We applaud US EPA’s long-delayed proposal to revise the National Ambient Air Quality Standards for ozone. The Clean Air Act requires EPA to create standards protective of public health based on the latest science, which shows that current standards underestimate the health impacts of smog.
Though the EPA proposal moves in the right direction, the agency should also consider the full range of pollution limits recommended by credible independent scientists, which means that a 60 parts per billion level should be included in the analysis.
Contrary to the predictable cries of looming economic catastrophe coming from the fossil fuel and chemical industries, decades of history demonstrate that clean air protections provide benefits that far outweigh their costs (see graph below). The U.S. can, and must, continue the progress we have already made in reducing emissions from power plants, vehicles and other sources of pollution. We have solutions available, including energy efficiency, renewable power, electric vehicles, public transit, and improved land use planning.

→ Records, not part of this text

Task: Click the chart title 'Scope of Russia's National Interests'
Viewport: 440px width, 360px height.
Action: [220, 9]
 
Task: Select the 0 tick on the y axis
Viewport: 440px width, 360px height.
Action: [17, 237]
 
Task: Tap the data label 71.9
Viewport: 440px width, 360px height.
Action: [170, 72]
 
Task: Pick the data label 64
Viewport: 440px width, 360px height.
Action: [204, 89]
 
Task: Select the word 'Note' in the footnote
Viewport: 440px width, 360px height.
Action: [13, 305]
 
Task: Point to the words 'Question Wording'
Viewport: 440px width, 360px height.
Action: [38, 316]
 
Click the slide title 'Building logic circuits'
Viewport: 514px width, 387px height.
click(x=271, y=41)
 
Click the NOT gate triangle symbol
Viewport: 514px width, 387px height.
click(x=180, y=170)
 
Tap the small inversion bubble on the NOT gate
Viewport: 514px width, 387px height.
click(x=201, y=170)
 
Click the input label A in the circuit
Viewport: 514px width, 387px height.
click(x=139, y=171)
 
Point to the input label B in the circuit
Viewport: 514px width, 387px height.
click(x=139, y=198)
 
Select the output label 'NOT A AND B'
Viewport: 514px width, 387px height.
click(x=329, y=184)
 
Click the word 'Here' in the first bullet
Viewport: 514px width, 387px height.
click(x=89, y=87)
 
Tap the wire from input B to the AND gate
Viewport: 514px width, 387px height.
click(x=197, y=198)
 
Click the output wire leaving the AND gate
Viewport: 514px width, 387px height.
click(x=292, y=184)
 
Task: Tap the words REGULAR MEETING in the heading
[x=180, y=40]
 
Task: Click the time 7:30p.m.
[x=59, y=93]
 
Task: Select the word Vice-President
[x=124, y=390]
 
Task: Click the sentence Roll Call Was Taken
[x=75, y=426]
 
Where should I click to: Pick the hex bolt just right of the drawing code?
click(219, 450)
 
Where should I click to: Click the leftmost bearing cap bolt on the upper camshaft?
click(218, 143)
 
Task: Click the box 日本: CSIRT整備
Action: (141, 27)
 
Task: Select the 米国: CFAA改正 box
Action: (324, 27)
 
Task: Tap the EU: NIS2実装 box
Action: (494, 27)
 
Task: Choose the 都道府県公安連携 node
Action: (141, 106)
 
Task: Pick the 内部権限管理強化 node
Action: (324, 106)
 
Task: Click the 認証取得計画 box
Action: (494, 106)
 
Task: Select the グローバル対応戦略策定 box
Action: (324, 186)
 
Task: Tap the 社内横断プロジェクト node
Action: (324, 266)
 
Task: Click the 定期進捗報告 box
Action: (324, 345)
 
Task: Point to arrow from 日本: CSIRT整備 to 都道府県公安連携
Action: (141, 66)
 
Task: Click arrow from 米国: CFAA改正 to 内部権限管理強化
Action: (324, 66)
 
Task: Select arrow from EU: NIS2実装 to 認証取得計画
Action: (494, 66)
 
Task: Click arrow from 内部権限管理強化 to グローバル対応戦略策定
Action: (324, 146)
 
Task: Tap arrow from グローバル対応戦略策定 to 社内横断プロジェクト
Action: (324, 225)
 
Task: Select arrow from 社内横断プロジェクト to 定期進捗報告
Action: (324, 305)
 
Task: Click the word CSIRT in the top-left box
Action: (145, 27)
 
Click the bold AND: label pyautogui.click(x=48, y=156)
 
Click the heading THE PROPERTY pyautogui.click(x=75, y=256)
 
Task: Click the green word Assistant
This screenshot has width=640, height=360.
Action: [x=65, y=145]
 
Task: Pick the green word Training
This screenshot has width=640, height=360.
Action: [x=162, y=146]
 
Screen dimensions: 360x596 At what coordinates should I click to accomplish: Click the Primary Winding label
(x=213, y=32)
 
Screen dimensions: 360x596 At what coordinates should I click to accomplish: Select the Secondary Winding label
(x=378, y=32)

California has suffered the worst smog in the nation and has also taken the lead in finding ways to reduce ozone pollution, so other state and local governments can look to the Golden State as they seek smog-cutting options.
All Americans deserve air that is healthy and safe to breathe. Vulnerable populations like children, the elderly, and those with sensitive respiratory systems are particularly in need of greater protections from lung-searing ozone.